Objectifs:
1 – D'après l'extrait sur la Commune, de quel arrondissement Jules Vallès était-il l'élu ?
2 – Poursuivez l'extrait sur la Commune après sa dernière phrase.

Extrait du document:
▼

Jules Vallès ( élu du 15ème arrondissement -Vaugirard) l’a décrit avec fougue et lyrisme : « Quelle journée ! Ce soleil tiède qui dore la gueule des canons, cette odeur de bouquets, le frisson des drapeaux ! Le murmure de cette Révolution qui passe tranquille et belle comme une rivière bleue, ces tressaillements, ces lueurs, ces fanfares de cuivre, ces reflets de bronze, ces flambées d’espoirs, ce parfum d’honneur, il y a là de quoi griser d’orgueil et de joie l’armée victorieuse des Républicains !*** »
La bourgeoisie d’affaires avait alors un leitmotiv qui rappelle lugubrement celui de 1936 : « Plutôt Hitler que le front populaire » ; celle de 1871 proclamait : « Plutôt les Prussiens et perdre l’Alsace et la Lorraine, que les communards ! »

▲

Données disponibles:
▼

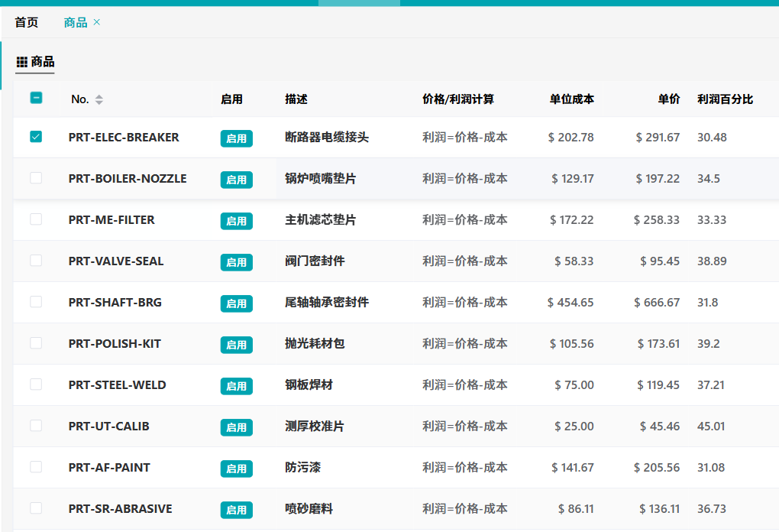This screenshot has width=779, height=532.
Task: Close the 商品 tab
Action: [x=97, y=22]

▲

Réponses finales:
1 – Du 15e arrondissement (Vaugirard).

2 –
De chaque crise, de chaque guerre qui anéantit les pauvres, l’internationale capitaliste sort toujours victorieuse et féconde. ___________________
C’est pourquoi, dans la confusion du débat actuel sur la défense de la laïcité, pour retrouver les fondamentaux de notre République si chèrement acquis dans le sang des Républicains de 1789, de1830, de 1848 et de 1871, il faut se souvenir du 2 avril 1871, – alors que commençait le second siège de Paris ordonné par Thiers, quand retentissaient « les premiers coups de canon tirés par Vinoy sur les banlieues et quartiers périphériques*».
Il faut se souvenir de ce jour où « le Conseil de la Commune présidé par Gustave Lefrançais ( instituteur- élu du 4ème arrondissement – Hôtel de Ville), vota à l’unanimité, un décret séparant l’Église et l’État. Il comportait quatre « considérants ».
Deux sur quatre de ces considérants se référaient à la notion de liberté. Ils stipulaient que le premier des principes est la liberté et que la liberté de conscience est la première des libertés. Le troisième considérant s’attaquait au budget des cultes, qualifié de contraire au principe, puisqu’il impose les citoyens contre leur propre foi. Le quatrième accusait le clergé d’avoir été le complice de la monarchie contre la liberté. A chacun de ces considérants correspondait dans le corps du décret un article.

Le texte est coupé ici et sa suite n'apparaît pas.